Lorsqu’on démarre la seconde émulation imbriquée, Qemu essaye d’utiliser le même sous-réseau sur l’interface tap0
qui sert à accéder à la machine la plus interne. Le routage échoue et la machine interne n’a pas accès au réseau externe. Il faudrait demander à Qemu de changer de sous-réseau, mais je n’ai pas eu le courage de relancer le boot (qui dure une heure) de la seconde émulation.
Après quelques minutes, j’arrête la machine la plus interne, et je retourne sur l’émulateur intermédiaire (la commande halt
ne prend pas autant de temps que le boot, mais il faut quand même un peu de patience).
qemux86-64:~$ sudo /sbin/halt Broadcast message from root@qemux86-64 (ttyS0) (Wed Feb 2 13:54:19 2022): The system is going down for system halt NOW! INIT: Switching to runlevel: 0 INIT: Sending processes configured via /etc/inittab the TERM signal Stopping OpenBSD Secure Shell server: sshdstopped /usr/sbin/sshd (pid 324) . * Stopping Avahi mDNS/DNS-SD Daemon: avahi-daemon *iled to kill daemon: Timer expired ] Stopping bluetooth: bluetoothd. Stopping system message bus: dbus. stopping mountd: done stopping nfsd: [14043.507768] nfsd: last server has exited, flushing export cache done Stopping syslogd/klogd: stopped syslogd (pid 374) stopped klogd (pid 377) [...] Sending all processes the TERM signal... logout Sending all processes the KILL signal... Unmounting remote filesystems... Deactivating swap... Unmounting local filesystems... [14411.850884] EXT4-fs (vda): re-mounted. Opts: (null) [14449.613391] ACPI: Preparing to enter system sleep state S5 [14449.765252] reboot: Power down runqemu - INFO - Cleaning up sh-5.0$
Nous voici de retour dans l’émulateur intermédiaire, j’en profite pour voir le volume de root filesystem qui a été utilisé par le build Yocto Project :
sh-5.0$ df Filesystem 1K-blocks Used Available Use% Mounted on /dev/root 78822416 58268392 16305412 79% / devtmpfs 4072988 0 4072988 0% /dev tmpfs 4073468 108 4073360 1% /run tmpfs 4073468 328 4073140 1% /var/volatile sh-5.0$
Un peu moins de 60 Go sont occupés pour stocker le système lui-même, ainsi que les sources et les fichiers binaires produits par la compilation.
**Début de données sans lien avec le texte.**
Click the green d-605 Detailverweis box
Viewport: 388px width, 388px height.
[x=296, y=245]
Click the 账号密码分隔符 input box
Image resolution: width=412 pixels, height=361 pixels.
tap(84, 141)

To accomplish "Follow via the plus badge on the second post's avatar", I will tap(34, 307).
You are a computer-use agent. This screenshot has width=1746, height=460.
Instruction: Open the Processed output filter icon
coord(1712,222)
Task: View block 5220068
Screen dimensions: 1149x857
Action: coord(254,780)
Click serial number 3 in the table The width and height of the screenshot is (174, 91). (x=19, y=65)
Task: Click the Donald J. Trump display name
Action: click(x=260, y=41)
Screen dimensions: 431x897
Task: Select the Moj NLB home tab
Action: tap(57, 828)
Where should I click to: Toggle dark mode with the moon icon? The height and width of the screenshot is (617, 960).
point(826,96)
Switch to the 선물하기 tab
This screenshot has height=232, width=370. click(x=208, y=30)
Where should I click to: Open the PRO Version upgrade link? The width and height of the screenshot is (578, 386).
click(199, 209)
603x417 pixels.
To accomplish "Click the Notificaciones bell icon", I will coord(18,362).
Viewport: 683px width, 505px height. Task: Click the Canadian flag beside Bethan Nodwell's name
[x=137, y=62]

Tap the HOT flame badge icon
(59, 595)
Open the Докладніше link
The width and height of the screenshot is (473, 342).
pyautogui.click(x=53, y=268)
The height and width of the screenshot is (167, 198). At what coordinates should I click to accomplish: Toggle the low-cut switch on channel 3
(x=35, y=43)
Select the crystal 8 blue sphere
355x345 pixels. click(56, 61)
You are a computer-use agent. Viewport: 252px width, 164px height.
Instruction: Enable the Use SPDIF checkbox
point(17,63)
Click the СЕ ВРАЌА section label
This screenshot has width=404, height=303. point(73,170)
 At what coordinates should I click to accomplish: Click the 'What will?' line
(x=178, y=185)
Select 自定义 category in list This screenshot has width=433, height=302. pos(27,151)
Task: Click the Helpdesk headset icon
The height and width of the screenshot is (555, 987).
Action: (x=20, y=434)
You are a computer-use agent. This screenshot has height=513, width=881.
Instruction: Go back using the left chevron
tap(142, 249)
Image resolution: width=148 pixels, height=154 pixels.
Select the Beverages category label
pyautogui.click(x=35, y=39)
Je termine en arrêtant cet émulateur pour revenir sur mon shell (fourni par Yocto Cooker) du PC.
sh-5.0$ sudo /sbin/halt Password: (stack) Broadcast message from root@qemuarm64 (ttyAMA0) (Wed Feb 2 14:18:36 2022): The system is going down for system halt NOW! INIT: Switching to runlevel: 0 [...] Set 'tap0' nonpersistent [build-stacking-arm]$ exit exit [stacking-yocto]$
Conclusion
Finalement nous nous sommes éloignés de l’idée initiale qui avait motivé cette série d’expérimentations, et qui concernait plutôt les fermes de build et la compilation distribuée.
Néanmoins, même si cette expérience n’est pas très utile en pratique, j’en conviens volontiers, elle nous a permis d’établir la liste des packages nécessaires pour mener à bien une compilation d’une image avec Yocto Project. En outre j’ai pu en profiter pour rédiger la recette servant à embarquer Yocto Cooker.
Notons quand même que cette série de compilations nous permet de valider le fait qu’une image produite avec Yocto Project (et avec les layers de meta-openembedded
) peut être auto-suffisante et peut embarquer tous les outils nécessaires pour se regénérer intégralement.